***** DATASET RECORDS *****
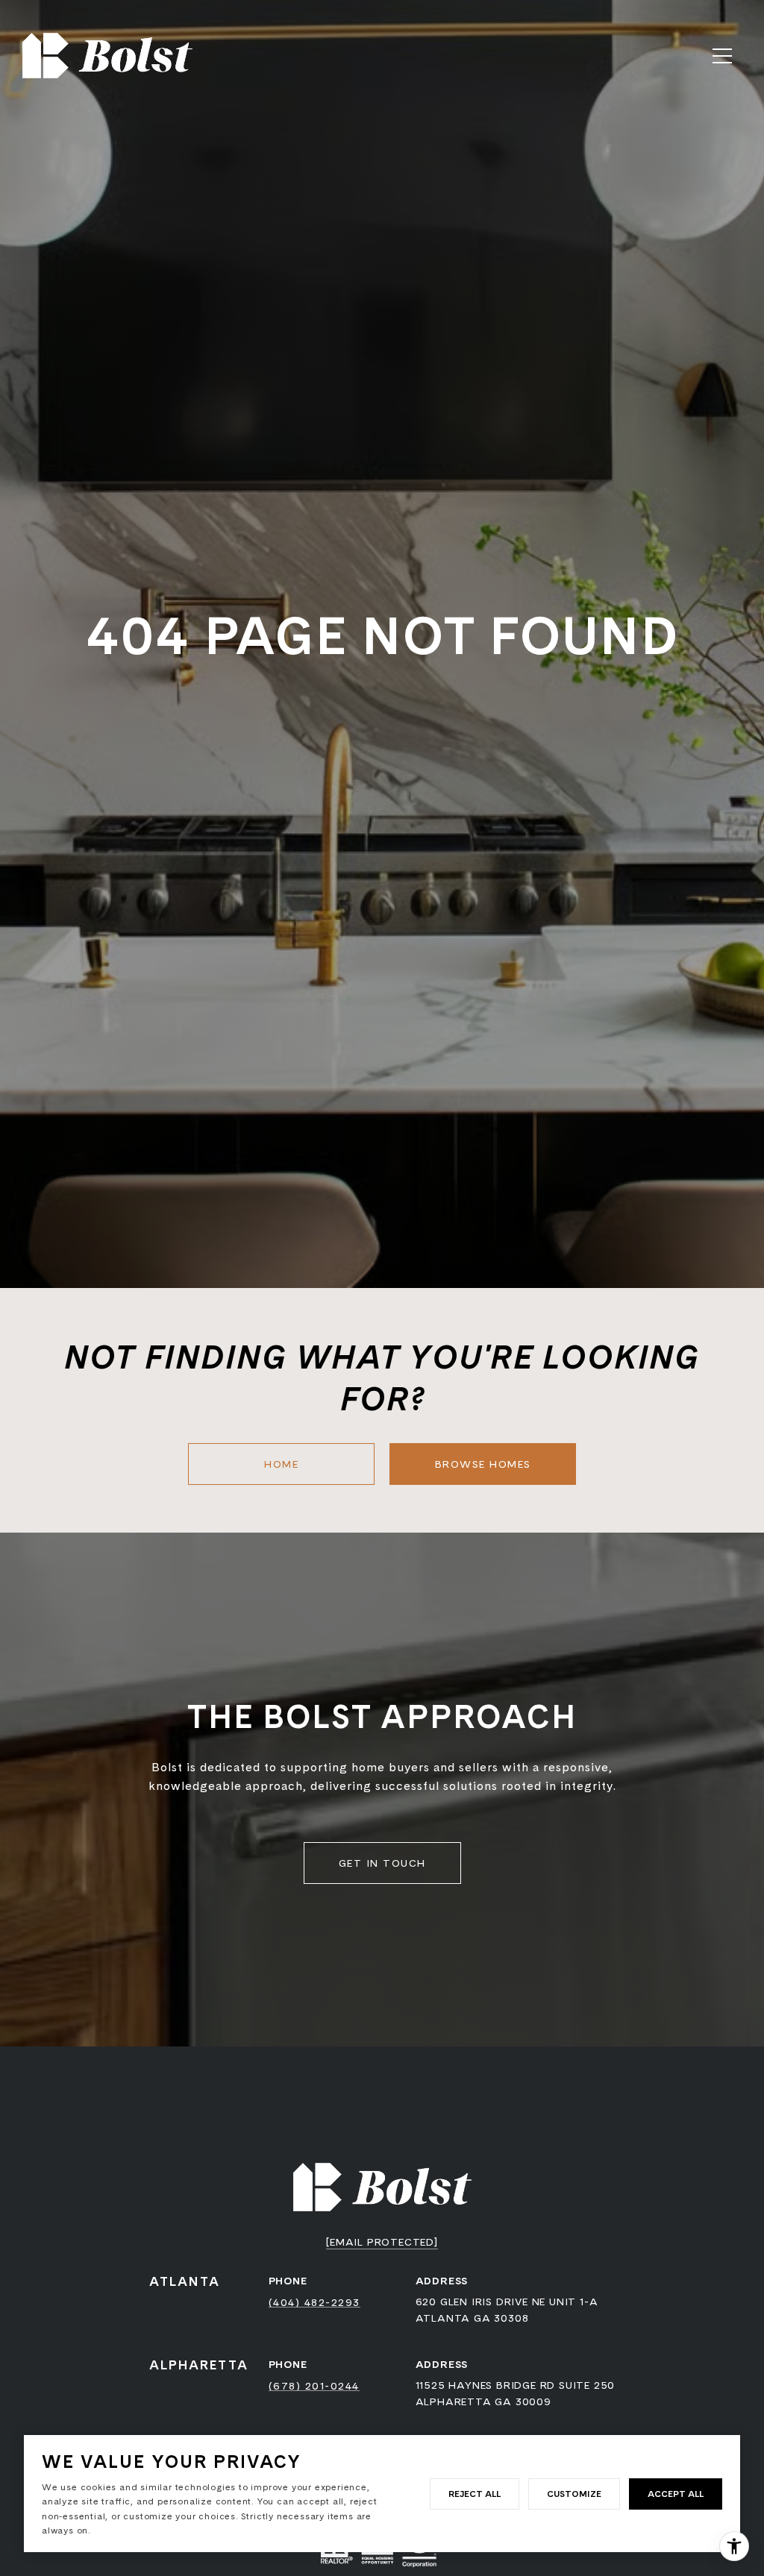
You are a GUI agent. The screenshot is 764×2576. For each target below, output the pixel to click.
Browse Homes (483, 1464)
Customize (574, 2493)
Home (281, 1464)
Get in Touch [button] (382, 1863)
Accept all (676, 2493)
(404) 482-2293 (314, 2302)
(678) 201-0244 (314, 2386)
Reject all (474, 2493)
*****
***** DATASET RECORDS *****
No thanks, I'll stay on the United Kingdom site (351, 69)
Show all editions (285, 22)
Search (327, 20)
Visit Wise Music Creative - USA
*****
EXERCISE PROMPT :: Among the lines above, find the one with "Browse Homes (483, 1464)" and the one with "Reject all (474, 2493)". Quote both and everything between them, exactly.

RESPONSE TO THIS TASK ::
Browse Homes (483, 1464)
Customize (574, 2493)
Home (281, 1464)
Get in Touch [button] (382, 1863)
Accept all (676, 2493)
(404) 482-2293 (314, 2302)
(678) 201-0244 (314, 2386)
Reject all (474, 2493)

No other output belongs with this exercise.